By Lori Atherton
Michigan Law
A diverse group of global academics and practitioners, including senior officials from the United Nations and the Africa Union, gathered at Michigan Law recently for the 2019 Transnational Law Conference.
“International Legal Argumentation Outside the Courtroom” was the focus of the two-day event, which was held November 1–2. Steven Ratner, the Bruno Simma Collegiate Professor of Law and a conference co-organizer, said he has had a longtime interest in the question of how legal arguments persuade and affect audiences outside courtrooms, and was eager to delve into the topic with the other 13 invited participants.
“Most international law interactions take place outside the courtroom between governments talking to one another bilaterally or in different multinational fora,” said Ratner, whose teaching and research focus on public international law and a range of disputes involving states, non-state armed groups, individuals, and corporations. “I’ve always felt there was a gap in the scholarship about exactly what made a legal argument different from a non-legal argument and how it affected decision-makers.”
The conference, which was co-sponsored by U-M’s Donia Human Rights Center, provided a forum for attendees to share their interdisciplinary perspectives and scholarly papers on various subjects, including international humanitarian law and non-state actors, cybersecurity, human rights, and non-proliferation. That scholarship eventually will be published in a book co-edited by Ratner and his fellow conference co-organizer, Professor Ian Johnstone of the Tufts University Fletcher School of Law and Diplomacy.
“Substantively, I think we learned a lot about the ways that international law works in international settings,” Ratner said. “We saw how legal arguments can make a difference depending on the area of law. In some areas, like human rights or the use of force, a legal argument may be less effective in some settings, while in others, it may be very persuasive.
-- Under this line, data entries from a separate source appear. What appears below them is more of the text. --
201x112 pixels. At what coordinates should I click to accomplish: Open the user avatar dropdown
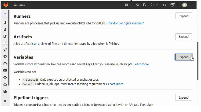coord(186,5)
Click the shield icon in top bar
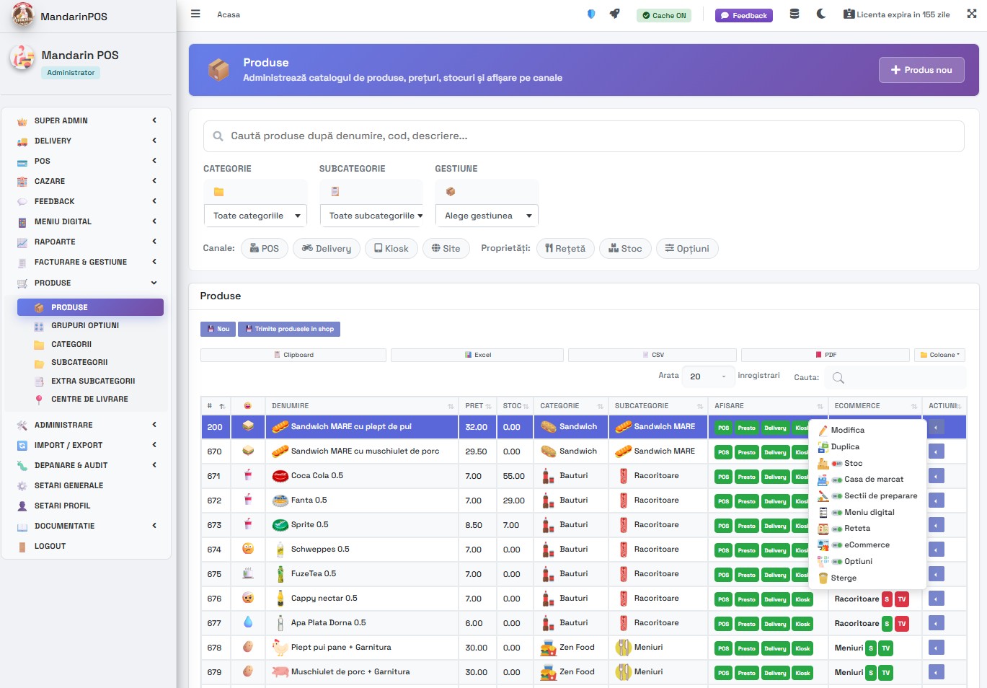 pyautogui.click(x=591, y=14)
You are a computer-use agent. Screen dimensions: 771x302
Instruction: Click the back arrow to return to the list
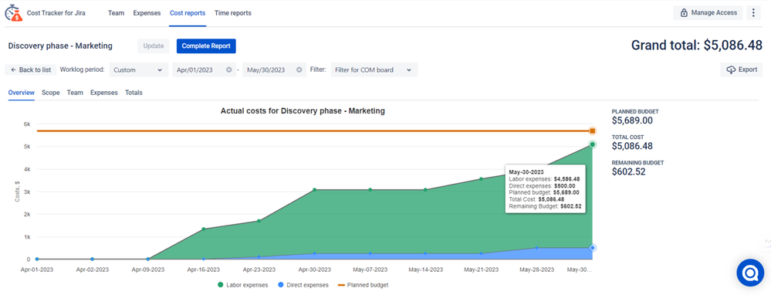click(13, 70)
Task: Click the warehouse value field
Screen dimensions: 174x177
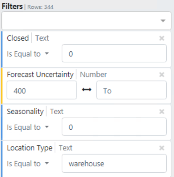Action: pos(114,163)
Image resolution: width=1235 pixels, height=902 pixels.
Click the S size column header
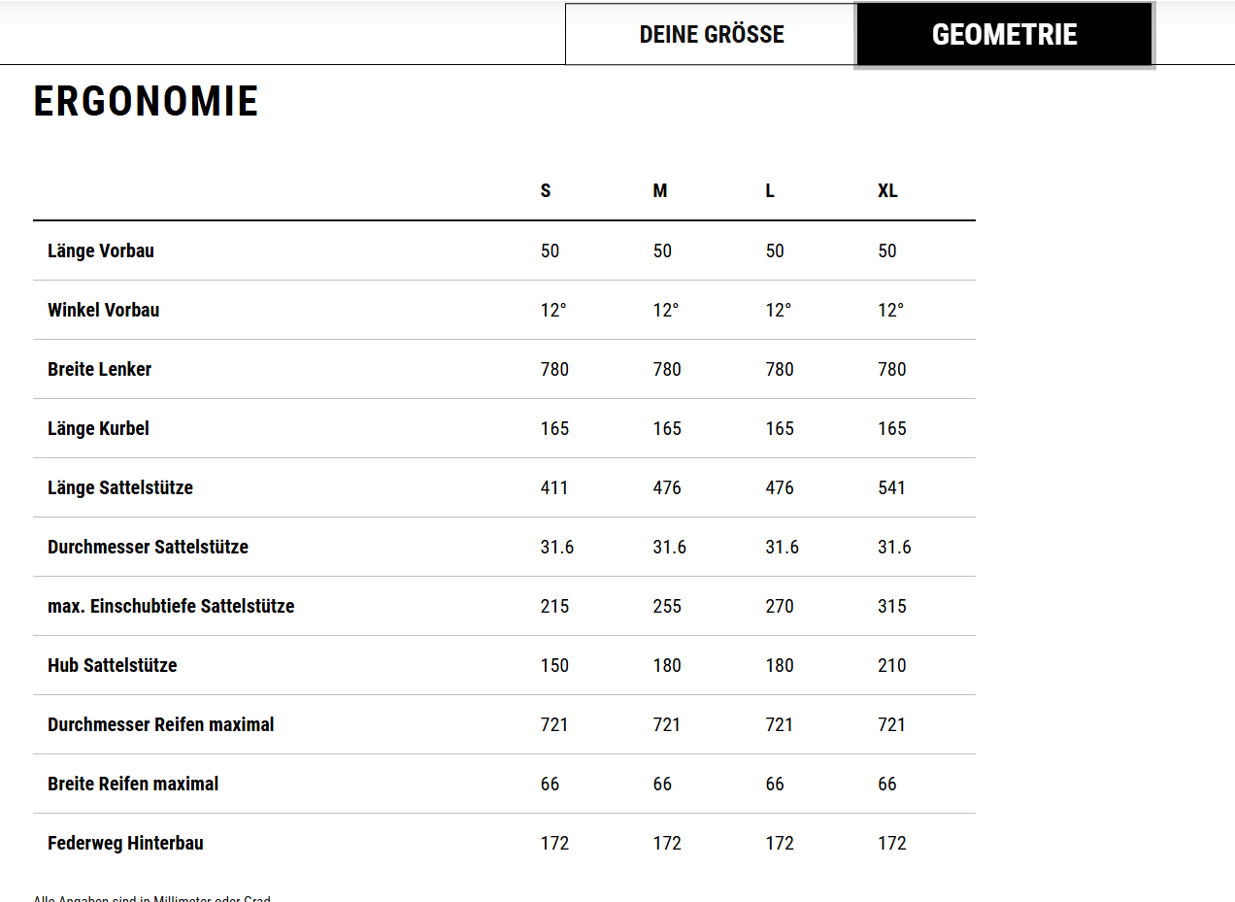546,191
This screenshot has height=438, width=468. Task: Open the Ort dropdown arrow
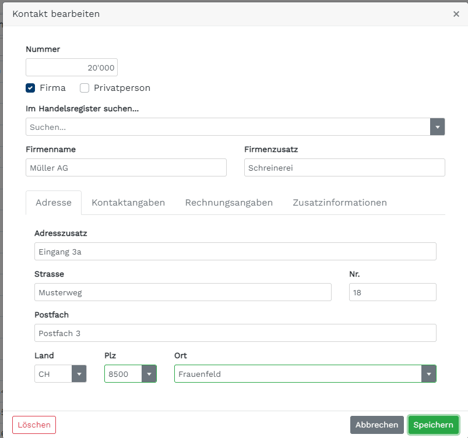(x=428, y=373)
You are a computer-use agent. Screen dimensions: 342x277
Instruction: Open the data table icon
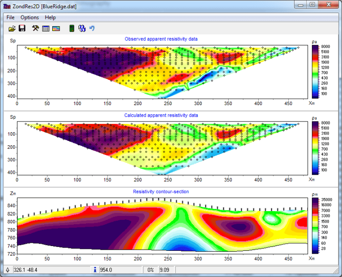[x=46, y=29]
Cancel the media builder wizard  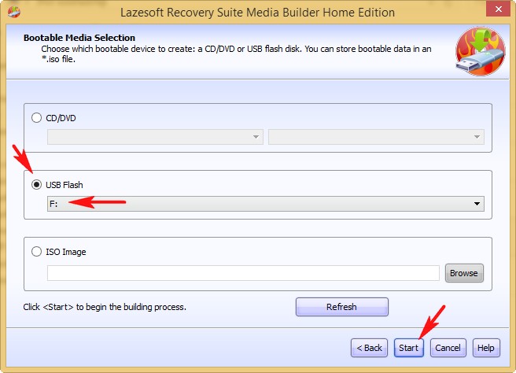pyautogui.click(x=448, y=348)
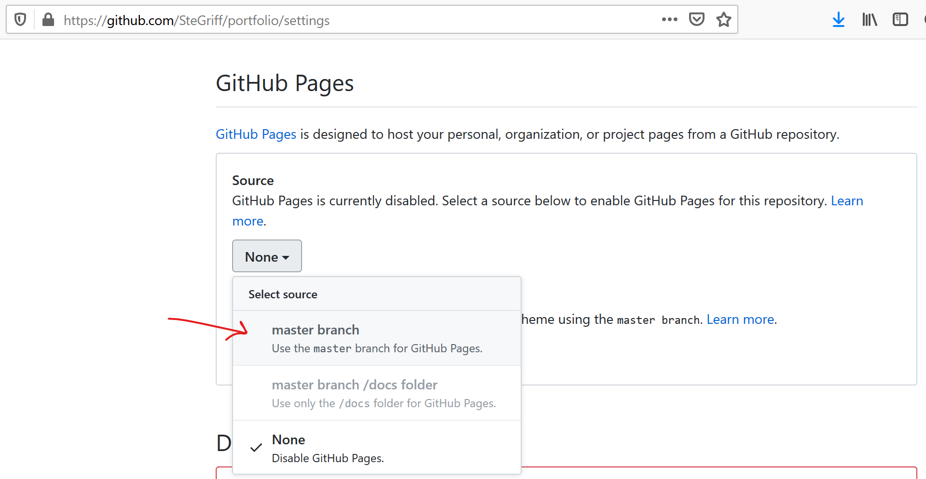926x479 pixels.
Task: Click the large GitHub Pages heading
Action: (x=285, y=83)
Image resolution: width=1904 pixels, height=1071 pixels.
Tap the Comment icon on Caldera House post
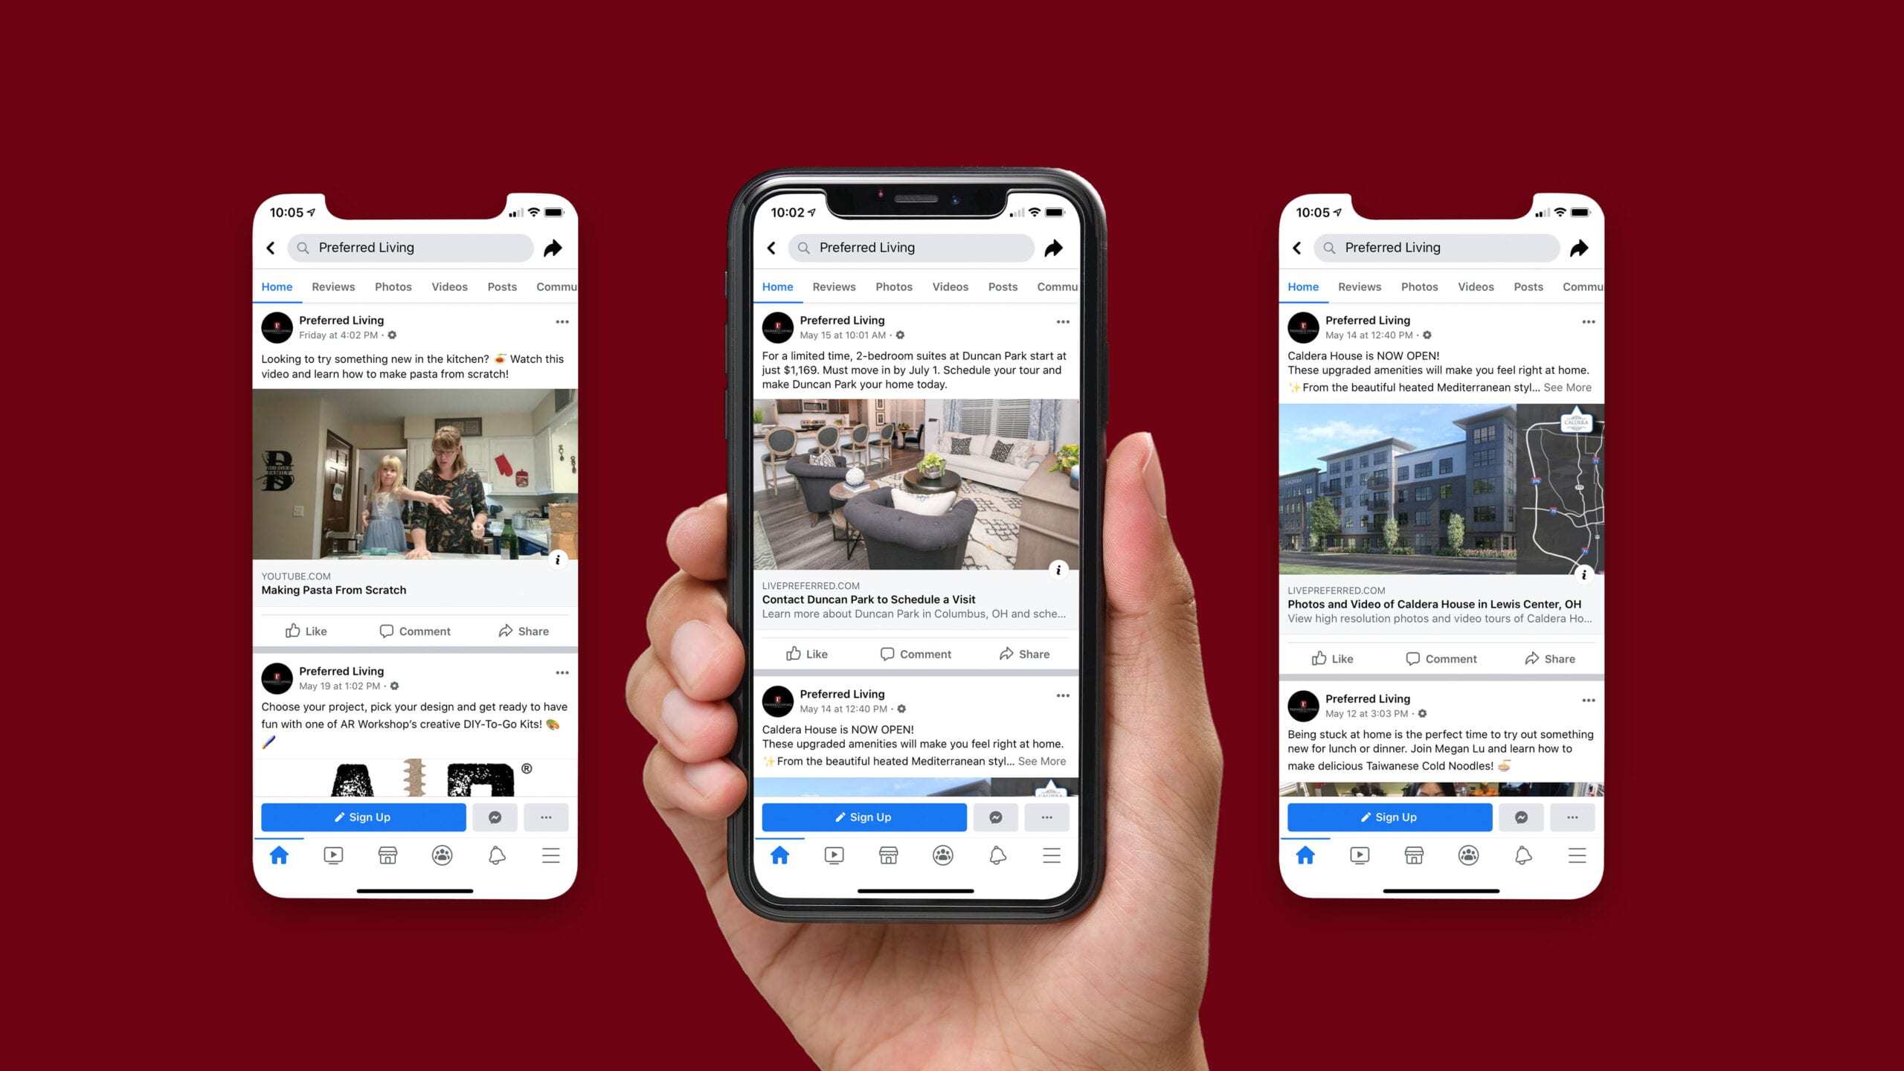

Seeing how legal argumentation varied across subject matters was a big payoff.”
For Ratner, gathering with world experts who are well-respected in their chosen fields and who came from as far away as Switzerland, Germany, the Netherlands, and United Arab Emirates was especially gratifying.
“It was exciting to be in the same room with people whose work I had been following for years,” Ratner said. “One of the things that most stood out is that despite all of the different ways in which people came to the issue—whether as an academic or a practitioner, or from an international law or international relations perspective—people were excited to be engaging and talking with one another.”
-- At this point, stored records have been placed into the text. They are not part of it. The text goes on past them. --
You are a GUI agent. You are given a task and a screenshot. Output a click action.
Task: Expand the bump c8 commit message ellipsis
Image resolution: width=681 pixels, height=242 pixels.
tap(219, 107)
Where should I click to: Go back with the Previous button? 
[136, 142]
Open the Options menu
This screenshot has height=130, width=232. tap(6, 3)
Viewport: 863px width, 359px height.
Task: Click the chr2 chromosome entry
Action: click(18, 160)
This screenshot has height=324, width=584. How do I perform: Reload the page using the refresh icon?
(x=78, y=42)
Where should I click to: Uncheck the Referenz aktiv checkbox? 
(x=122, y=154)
In addition to Ratner and Johnstone, conference participants included Professor Jutta Brunnée, University of Toronto Faculty of Law; Professor Monica Hakimi, Michigan Law School; Professor Gina Heathcote, University College London; Edward Kwakwa, former legal counsel of the World Intellectual Property Organization; Professor Hyeran Jo, Texas A&M University; Stephen Mathias, deputy legal counsel of the United Nations; Namira Negm, legal counsel of the African Union; Scott Sheeran, legal counsel to the United Arab Emirates Ministry of Foreign Affairs; Bruno Stagno Ugarte, director of advocacy for Human Rights Watch; Professor Ingo Venzke, University of Amsterdam; Professor Wouter Werner, Free University of Amsterdam; and Professor Lisbeth Zimmermann, Zeppelin University of Friedrichshafen.